In one sense, the case has the potential to be as significant as Diamond v. Chakrabarty. That is the 1980 Supreme Court decision that (to quote a 2005 review) “held that a live, man-made microorganism is patentable subject matter” under the patent code.
There is more than a little posturing on both sides. The patients’ rights, open IP crowd is promulgating op-eds in the Washington Post and Los Angeles Times asserting that no company “should own our DNA”. Not surprisingly, the news pages of the New York Times are promoting sympathetic stories on the anti-IP crowd.
In response, the CEO of Myriad Genetics submitted an op-ed to Forbes and letters hoping to rebut these op-eds. The argument is summed up by the title of the Forbes piece: “We're Not Patenting Your Genes, But Our Research.”

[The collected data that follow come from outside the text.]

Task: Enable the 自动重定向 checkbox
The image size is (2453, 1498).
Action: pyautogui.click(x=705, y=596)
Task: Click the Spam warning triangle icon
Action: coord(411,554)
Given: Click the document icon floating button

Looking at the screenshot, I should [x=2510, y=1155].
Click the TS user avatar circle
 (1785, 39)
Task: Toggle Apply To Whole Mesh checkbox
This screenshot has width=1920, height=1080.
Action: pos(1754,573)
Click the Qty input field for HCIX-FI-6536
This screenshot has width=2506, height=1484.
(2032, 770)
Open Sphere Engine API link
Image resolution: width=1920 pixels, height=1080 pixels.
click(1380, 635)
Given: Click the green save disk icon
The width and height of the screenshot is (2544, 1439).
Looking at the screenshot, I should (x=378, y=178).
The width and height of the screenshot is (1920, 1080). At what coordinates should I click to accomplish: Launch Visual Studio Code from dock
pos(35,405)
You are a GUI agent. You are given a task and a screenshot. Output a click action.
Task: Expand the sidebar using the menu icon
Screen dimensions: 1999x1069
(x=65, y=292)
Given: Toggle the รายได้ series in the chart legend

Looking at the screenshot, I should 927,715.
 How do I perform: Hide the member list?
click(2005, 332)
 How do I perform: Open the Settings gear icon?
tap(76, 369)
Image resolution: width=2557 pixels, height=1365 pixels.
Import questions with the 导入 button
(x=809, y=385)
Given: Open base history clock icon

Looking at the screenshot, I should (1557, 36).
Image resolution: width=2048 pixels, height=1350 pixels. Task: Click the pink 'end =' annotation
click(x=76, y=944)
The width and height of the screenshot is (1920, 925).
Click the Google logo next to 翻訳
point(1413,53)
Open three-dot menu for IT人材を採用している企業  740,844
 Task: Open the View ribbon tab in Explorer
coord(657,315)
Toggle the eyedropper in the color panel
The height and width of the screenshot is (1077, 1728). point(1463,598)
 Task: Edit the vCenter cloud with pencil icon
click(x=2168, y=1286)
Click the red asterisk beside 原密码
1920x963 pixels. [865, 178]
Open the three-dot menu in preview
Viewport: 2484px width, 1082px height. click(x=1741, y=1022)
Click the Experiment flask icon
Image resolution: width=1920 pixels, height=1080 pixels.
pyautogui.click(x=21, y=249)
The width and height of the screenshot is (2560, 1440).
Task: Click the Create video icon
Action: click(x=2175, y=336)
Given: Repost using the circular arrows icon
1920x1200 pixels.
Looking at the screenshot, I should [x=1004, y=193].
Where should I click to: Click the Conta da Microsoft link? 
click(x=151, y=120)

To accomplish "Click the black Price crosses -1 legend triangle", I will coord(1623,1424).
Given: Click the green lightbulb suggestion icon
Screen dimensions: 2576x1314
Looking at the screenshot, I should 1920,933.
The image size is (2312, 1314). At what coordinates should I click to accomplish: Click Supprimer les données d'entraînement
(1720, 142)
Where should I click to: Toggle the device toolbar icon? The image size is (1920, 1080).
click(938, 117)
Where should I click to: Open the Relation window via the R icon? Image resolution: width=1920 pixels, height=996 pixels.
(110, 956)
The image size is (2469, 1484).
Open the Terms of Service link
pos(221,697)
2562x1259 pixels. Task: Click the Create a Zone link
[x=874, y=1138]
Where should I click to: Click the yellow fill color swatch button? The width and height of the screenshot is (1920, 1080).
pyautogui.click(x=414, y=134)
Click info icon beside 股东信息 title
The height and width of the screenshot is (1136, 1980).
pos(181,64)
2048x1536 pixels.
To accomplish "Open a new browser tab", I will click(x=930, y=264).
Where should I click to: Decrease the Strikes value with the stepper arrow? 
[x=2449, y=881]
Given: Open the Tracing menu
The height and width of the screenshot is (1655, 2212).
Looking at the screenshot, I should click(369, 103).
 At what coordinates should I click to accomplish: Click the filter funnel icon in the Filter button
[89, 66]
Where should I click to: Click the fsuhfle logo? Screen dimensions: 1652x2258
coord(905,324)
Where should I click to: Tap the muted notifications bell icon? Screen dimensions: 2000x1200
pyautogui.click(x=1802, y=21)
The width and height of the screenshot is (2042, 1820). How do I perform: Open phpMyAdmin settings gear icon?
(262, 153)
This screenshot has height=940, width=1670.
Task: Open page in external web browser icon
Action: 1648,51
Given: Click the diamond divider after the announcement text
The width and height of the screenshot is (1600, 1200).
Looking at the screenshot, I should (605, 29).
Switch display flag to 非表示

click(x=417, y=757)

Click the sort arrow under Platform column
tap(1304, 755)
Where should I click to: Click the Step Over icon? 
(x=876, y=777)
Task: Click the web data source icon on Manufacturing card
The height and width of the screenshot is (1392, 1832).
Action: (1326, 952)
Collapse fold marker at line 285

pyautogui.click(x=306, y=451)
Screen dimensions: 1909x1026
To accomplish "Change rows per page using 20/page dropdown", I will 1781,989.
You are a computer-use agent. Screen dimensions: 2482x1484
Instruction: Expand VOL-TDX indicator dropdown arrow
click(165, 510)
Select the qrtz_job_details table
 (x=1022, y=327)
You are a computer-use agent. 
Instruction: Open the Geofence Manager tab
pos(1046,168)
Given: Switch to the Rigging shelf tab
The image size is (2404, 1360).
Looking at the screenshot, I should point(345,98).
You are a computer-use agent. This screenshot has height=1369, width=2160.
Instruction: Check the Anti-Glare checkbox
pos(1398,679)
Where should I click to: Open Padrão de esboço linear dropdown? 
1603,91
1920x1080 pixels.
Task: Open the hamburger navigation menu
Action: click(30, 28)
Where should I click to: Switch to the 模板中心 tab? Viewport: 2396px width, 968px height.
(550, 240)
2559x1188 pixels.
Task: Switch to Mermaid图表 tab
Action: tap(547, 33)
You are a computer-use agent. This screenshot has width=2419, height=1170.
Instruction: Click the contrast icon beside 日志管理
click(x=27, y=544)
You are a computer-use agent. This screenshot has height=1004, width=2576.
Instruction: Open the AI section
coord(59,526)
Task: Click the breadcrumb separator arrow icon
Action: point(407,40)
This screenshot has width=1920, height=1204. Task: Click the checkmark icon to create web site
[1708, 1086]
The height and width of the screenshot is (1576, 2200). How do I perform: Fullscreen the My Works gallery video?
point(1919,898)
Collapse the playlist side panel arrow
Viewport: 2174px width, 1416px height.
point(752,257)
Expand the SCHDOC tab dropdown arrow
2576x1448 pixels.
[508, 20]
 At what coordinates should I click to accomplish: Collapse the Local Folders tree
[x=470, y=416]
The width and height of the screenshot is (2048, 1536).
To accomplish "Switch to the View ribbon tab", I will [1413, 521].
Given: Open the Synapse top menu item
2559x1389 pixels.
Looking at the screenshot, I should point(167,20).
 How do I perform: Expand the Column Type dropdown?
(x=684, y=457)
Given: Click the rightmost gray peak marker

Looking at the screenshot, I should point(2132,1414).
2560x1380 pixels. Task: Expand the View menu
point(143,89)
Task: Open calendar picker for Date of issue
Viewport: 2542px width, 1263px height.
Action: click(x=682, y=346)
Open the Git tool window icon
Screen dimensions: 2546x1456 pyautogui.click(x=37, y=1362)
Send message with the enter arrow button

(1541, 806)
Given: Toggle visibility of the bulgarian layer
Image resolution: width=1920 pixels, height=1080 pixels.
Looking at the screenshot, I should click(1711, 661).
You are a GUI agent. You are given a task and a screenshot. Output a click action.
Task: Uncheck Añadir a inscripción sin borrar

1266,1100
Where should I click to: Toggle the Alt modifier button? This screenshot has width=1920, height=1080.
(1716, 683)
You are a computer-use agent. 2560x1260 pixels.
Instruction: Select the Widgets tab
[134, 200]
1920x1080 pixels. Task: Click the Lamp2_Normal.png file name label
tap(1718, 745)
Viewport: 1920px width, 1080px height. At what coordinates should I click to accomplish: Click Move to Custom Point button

We used the HBS case on Myriad in my Innovation Management class at KGI this semester. The students really enjoyed it. It provided very interesting discussion questions at the intersection of genomic medicine, patent law and public policy. It didn’t hurt that this is a high-profile unsettled question of the law.
For the legal issues, a great place to start is the PatentlyO blog. For example, a December 3 article listed the conventional wisdom among legal scholars. A February 11 article lists the questions to be addressed by the two parties:
- Are human genes patentable?
- Did the court of appeals err in upholding a method claim by Myriad that is irreconcilable with this Court's ruling in Mayo Collaborative Servs. v. Prometheus Labs., Inc., 132 S. Ct. 1289 (2012)?
- Did the court of appeals err in adopting a new and inflexible rule, contrary to normal standing rules and this Court's decision in MedImmune, Inc. v. Genentech, Inc., 549 U.S. 118 (2007), that petitioners who have been indisputably deterred by Myriad's "active enforcement" of its patent rights nonetheless lack standing to challenge those patents absent evidence that they have been personally threatened with an infringement action?
However, probably the most interesting article was in my Sunday morning paper here in San Diego, by Bradley Fikes, the longtime biotech reporter who’s one of the few North County Times reporters after it was acquired last year by the San Diego Union. His lead on the Union story captures it all:
No matter which way the Supreme Court rules on the Myriad Genetics BRCA breast cancer gene test patenting case, the importance of such patents is diminishing over time. Biotechnology is moving beyond patents derived from naturally occurring gene sequences. The most important biotech patents nowadays are becoming synthetic gene and RNA sequences, proteins and other indisputable contrivances of human ingenuity.The article highlights the important pioneering efforts of Craig Venter (now in San Diego) who competed with the Human Gene Project.
In the long run, will Myriad matter? The experts consulted by Fikes think not, for two reasons. First, the relevant patents are expiring and thus at some point won’t be enforced anyway. Second, the IP strategies of biotech companies are getting more sophisticated, emphasizing synthetic organisms rather than isolated DNA strains from natural organisms. Meanwhile, as the New York Times reports, Myriad’s latest business model is using trade secrets for its database.
So in the end, this may be tempest in a teapot. In a decade or two, the industry will have moved on, and the patent lawyers will need something else to debate.